Sabe aquele típico comportamento de ir até a geladeira durante a noite ou madrugada para comer, mesmo sem fome? Não importa o que tiver na geladeira, tudo passa a ser extremamente saboroso. A qualidade ou a quantidade de alimento fica em segundo plano – o que importa é saciar o desejo.

De vez em quando, não há problema algum em atacar a geladeira em busca de comida. Mas esse comportamento pode ser um alerta quando acontece com muita frequência. Para quem está de fora pode parecer algo insignificante, mas para quem se encontra nesse contexto pode ser desagradável. O primeiro passo é identificar se a procura por alimento deriva de uma carência do corpo (fome), ou se acontece por impulso ou compulsão alimentar.

O segundo caso merece mais atenção porque se trata de um problema psicológico.
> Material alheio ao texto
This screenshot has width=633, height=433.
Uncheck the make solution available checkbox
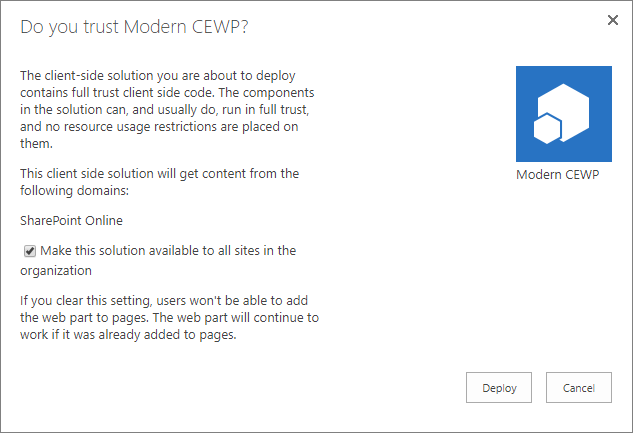click(x=30, y=251)
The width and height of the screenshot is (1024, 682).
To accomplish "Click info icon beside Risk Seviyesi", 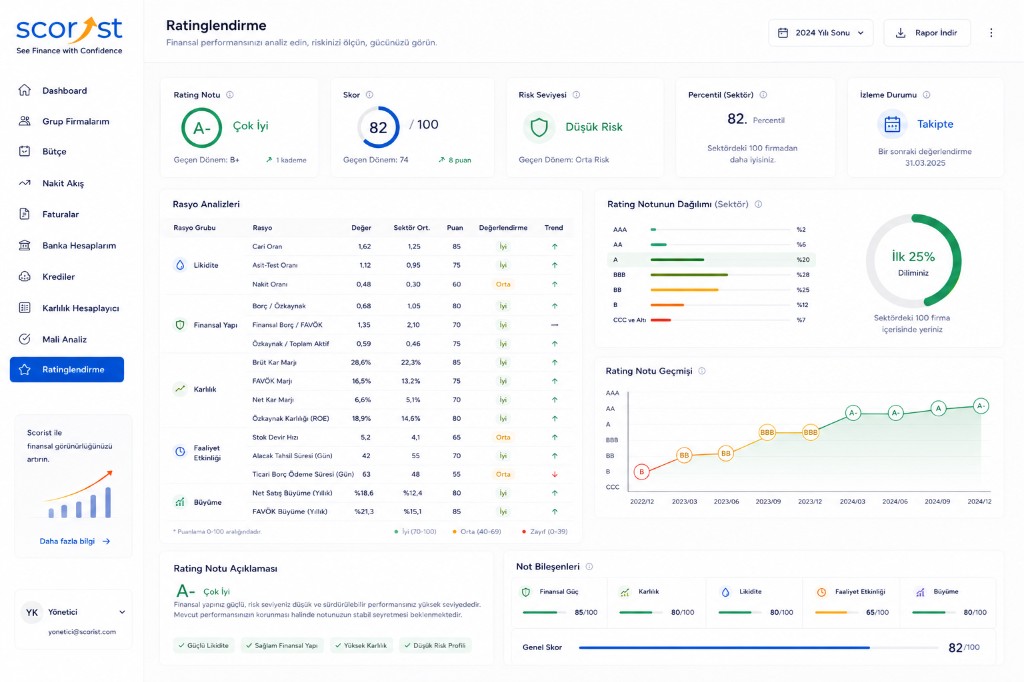I will click(576, 95).
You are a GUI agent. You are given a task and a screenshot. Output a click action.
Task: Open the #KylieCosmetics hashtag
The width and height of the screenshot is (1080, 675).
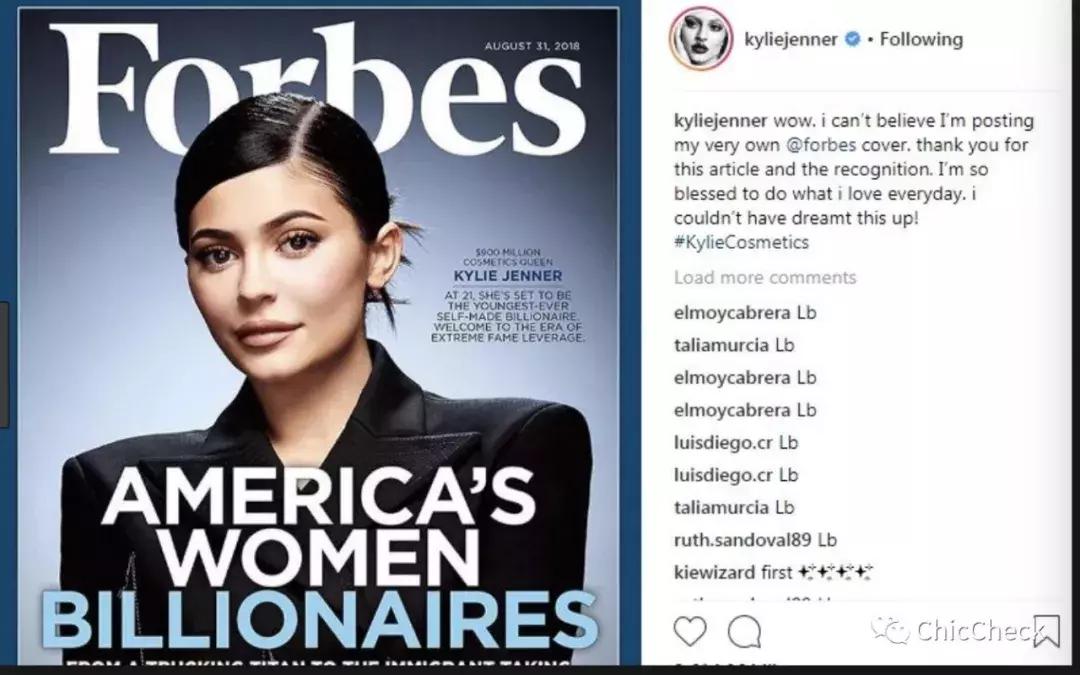(741, 242)
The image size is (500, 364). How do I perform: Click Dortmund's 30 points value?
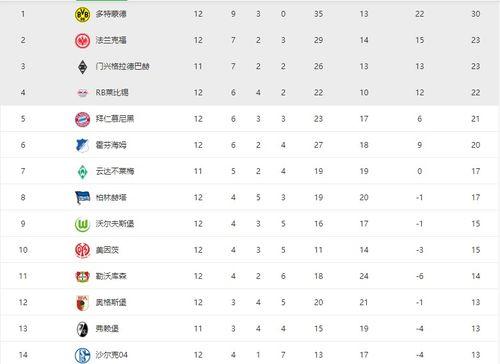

Compensar o emocional com a comida pode ter consequências graves, já que o indivíduo toma medidas paliativas para solucionar questões psicológicas. Além disso, o comportamento recorrente também pode desencadear doenças relacionadas com o sobrepeso e com outras disfunções do organismo.

Neste caso, o melhor a se fazer é procurar um psicólogo. Existem várias linhas e metodologias para cuidar da saúde mental e a indicação é procurar por alguém com a qual a pessoa se sinta confortável para compartilhar sua realidade. Só esse profissional poderá investigar o que deriva da impulsividade e compulsão alimentar e poder orientar quem sofre dessa condição.

Para quem não sofre de problemas psicológicos e apenas precisa de orientação sobre reeducação alimentar, também existem algumas dicas. Uma das principais é não se privar dos alimentos. Se não for parte de um programa alimentar sério e validado por um profissional de saúde, ficar longos períodos sem comer só para emagrecer não é uma estratégia eficiente. Ao contrário: em privação de comida, a chance de ‘assaltar’ a geladeira em busca de refeições e alimentos em grande quantidade aumenta.

Investir nos alimentos naturais e que trazem saciedade também é importante. Portanto, o velho lema de evitar comidas ultra-processadas e industrializadas, com muito sódio e açúcar, continua valendo, sobretudo à noite, quando a disponibilidade aos alimentos é maior. Também não se apegue ao mito de que o café da manhã é o mais importante do que outras refeições. Cada organismo reage de uma forma e há aqueles que precisam de mais energia à noite, por exemplo, por causa da realização de exercícios.

As crenças limitantes também podem atrapalhar o processo de se tornar mais saudável. Acreditar que a simples substituição de um alimento calórico por outro alimento completamente diferente pode não ser o melhor caminho. O mais indicado, nesses casos, é continuar consumindo alimentos mais calóricos, como chocolate, mas em menor quantidade. O desafio é manter o autocontrole para dividir o consumo ao longo da semana. Apesar de não ser uma tarefa fácil, não é impossível.